DATA EXCERPTS ::
►

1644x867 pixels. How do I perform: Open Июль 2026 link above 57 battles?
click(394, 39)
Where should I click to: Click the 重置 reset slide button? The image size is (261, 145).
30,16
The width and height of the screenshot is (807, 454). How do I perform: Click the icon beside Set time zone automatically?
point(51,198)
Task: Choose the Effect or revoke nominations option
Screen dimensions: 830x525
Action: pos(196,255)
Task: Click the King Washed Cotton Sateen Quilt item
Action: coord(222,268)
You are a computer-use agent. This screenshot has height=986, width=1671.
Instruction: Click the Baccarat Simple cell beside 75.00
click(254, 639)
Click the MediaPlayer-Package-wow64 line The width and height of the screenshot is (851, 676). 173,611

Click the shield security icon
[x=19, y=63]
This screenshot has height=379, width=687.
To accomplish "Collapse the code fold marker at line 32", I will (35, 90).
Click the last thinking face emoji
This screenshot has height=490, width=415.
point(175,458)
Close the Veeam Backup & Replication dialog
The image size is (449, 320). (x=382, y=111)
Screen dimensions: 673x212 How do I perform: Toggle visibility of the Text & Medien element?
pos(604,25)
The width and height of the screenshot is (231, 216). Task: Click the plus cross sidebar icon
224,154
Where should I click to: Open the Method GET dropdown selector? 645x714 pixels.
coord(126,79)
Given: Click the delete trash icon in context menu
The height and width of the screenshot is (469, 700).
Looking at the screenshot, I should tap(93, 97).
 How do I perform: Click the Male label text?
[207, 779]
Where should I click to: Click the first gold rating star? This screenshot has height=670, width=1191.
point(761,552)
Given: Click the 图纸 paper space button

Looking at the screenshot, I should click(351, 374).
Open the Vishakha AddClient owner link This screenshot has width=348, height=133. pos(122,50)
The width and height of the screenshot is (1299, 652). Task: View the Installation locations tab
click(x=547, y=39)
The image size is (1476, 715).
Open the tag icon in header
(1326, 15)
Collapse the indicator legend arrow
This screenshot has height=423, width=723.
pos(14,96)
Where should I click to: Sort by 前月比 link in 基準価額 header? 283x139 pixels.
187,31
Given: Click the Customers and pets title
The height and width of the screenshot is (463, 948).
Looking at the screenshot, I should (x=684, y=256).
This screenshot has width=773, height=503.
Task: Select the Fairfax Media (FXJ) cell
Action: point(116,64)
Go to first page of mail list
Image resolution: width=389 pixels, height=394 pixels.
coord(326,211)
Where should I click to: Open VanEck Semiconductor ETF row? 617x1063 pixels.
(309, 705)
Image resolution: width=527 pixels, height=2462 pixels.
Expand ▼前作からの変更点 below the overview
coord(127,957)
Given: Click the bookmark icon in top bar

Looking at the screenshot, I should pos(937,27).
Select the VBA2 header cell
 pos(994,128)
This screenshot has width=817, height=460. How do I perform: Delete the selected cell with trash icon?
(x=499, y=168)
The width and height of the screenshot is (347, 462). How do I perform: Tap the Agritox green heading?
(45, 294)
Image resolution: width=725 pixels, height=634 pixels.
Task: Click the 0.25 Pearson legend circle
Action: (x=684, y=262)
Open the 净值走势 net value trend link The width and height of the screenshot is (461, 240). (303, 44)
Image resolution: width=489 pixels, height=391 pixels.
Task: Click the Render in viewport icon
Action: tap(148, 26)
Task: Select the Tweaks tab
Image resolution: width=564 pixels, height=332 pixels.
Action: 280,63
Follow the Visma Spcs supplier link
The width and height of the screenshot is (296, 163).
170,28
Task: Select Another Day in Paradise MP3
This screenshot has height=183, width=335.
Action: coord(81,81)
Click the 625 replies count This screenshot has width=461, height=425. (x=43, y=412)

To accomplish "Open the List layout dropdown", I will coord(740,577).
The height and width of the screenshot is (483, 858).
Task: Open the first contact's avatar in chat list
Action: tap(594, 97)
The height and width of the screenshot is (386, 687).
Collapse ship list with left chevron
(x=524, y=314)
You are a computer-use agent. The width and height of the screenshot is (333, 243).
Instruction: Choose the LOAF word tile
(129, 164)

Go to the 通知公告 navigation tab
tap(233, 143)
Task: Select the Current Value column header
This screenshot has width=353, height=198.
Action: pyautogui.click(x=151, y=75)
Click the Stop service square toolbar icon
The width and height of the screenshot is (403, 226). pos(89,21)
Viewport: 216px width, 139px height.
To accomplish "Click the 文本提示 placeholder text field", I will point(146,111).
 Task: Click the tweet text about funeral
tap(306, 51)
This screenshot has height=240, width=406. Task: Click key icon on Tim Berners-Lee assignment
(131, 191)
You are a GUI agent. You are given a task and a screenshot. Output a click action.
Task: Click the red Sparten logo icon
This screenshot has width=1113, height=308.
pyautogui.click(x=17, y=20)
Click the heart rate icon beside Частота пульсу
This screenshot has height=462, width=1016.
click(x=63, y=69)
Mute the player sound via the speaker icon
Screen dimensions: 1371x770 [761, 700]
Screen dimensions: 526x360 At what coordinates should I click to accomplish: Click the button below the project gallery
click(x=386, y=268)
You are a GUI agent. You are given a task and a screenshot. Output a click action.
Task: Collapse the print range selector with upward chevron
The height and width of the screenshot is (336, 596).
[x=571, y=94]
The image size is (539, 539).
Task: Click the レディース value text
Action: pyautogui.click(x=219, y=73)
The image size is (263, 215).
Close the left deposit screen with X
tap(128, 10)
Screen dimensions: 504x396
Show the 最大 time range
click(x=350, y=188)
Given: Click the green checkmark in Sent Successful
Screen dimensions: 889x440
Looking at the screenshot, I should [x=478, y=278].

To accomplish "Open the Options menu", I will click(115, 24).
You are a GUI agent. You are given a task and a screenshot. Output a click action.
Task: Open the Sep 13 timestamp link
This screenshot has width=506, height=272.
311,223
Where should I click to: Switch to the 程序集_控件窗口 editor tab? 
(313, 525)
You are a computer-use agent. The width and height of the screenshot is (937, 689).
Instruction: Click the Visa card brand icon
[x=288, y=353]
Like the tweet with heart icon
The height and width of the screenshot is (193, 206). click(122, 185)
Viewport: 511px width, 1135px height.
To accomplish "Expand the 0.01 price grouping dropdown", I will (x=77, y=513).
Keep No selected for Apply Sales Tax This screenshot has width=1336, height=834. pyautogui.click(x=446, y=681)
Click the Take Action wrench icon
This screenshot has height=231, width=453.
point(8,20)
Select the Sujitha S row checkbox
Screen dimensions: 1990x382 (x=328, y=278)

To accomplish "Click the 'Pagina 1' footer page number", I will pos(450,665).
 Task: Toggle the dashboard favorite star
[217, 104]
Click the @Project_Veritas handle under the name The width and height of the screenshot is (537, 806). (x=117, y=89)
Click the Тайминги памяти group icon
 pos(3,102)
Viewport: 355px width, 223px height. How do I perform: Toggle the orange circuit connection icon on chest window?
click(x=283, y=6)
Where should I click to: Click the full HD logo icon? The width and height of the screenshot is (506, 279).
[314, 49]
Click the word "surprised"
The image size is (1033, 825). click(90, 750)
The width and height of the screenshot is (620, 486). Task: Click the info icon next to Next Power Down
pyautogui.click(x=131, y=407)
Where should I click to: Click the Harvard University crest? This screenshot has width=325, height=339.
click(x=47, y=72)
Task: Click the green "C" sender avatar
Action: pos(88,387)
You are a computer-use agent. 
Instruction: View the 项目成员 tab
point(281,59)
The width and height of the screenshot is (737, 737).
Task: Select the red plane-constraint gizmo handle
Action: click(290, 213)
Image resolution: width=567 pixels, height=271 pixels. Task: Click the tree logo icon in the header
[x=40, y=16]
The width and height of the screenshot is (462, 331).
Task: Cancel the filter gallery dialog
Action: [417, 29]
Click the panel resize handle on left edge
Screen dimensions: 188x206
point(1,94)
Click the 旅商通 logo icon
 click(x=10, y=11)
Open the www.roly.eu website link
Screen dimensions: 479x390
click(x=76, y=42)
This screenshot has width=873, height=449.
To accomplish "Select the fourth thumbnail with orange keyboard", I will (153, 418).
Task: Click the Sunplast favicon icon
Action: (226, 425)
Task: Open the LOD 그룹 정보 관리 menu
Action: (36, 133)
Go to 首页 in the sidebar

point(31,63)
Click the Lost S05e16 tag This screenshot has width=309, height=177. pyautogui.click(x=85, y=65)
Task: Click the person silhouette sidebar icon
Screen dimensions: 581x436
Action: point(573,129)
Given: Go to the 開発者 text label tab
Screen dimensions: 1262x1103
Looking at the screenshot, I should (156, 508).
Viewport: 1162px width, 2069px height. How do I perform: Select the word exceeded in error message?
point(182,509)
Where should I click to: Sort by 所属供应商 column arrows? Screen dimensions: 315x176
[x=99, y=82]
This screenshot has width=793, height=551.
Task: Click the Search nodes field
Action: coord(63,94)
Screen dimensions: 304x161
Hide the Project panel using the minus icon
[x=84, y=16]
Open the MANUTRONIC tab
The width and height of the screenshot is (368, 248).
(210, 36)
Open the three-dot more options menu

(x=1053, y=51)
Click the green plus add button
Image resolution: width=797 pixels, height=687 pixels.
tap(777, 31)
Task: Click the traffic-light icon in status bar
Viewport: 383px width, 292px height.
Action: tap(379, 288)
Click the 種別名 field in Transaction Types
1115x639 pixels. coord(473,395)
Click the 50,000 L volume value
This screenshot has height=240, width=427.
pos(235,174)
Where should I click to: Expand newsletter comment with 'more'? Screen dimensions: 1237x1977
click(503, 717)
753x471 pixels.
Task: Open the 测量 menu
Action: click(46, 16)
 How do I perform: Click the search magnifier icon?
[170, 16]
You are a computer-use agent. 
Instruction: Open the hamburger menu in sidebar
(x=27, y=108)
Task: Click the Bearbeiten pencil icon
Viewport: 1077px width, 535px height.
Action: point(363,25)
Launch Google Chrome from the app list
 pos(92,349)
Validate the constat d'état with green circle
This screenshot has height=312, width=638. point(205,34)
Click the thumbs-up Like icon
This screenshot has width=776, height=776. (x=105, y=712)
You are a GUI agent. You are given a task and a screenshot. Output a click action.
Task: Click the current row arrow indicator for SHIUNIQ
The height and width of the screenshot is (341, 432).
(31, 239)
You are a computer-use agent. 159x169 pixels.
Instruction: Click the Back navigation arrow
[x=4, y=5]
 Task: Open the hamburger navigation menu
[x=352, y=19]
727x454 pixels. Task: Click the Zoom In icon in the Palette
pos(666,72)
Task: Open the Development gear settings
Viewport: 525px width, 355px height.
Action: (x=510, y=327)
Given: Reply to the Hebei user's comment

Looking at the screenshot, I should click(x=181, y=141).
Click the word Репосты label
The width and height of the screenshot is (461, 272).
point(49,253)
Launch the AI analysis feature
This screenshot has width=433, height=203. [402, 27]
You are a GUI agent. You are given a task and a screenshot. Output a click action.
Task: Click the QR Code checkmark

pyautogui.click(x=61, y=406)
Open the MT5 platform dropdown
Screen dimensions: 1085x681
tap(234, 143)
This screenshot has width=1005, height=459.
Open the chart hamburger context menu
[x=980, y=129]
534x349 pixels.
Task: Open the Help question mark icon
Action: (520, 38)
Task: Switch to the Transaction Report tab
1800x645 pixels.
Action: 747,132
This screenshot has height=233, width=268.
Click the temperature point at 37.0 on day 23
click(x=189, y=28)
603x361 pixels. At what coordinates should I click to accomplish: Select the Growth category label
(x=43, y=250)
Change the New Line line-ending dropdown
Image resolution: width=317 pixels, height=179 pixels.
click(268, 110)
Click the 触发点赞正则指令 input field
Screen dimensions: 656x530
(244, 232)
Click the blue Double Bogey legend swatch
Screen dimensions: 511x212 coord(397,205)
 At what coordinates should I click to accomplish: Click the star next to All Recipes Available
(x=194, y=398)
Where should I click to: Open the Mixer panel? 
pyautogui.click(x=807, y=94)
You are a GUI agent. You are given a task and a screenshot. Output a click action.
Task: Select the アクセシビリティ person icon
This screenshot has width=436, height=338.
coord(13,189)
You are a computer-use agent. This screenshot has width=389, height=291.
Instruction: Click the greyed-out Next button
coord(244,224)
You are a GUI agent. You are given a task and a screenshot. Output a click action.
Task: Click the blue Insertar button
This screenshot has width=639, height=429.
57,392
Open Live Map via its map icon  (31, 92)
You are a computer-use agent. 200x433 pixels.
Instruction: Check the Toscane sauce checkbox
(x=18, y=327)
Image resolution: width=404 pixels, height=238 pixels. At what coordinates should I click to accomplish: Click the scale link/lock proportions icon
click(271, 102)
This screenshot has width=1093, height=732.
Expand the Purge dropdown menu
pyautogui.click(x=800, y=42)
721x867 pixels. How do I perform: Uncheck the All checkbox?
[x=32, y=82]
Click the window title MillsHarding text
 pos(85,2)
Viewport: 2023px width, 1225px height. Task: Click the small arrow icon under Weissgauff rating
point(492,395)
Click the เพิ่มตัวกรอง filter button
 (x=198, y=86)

◄

How many of the lines in the records above include the word "person"? State that number alone.

2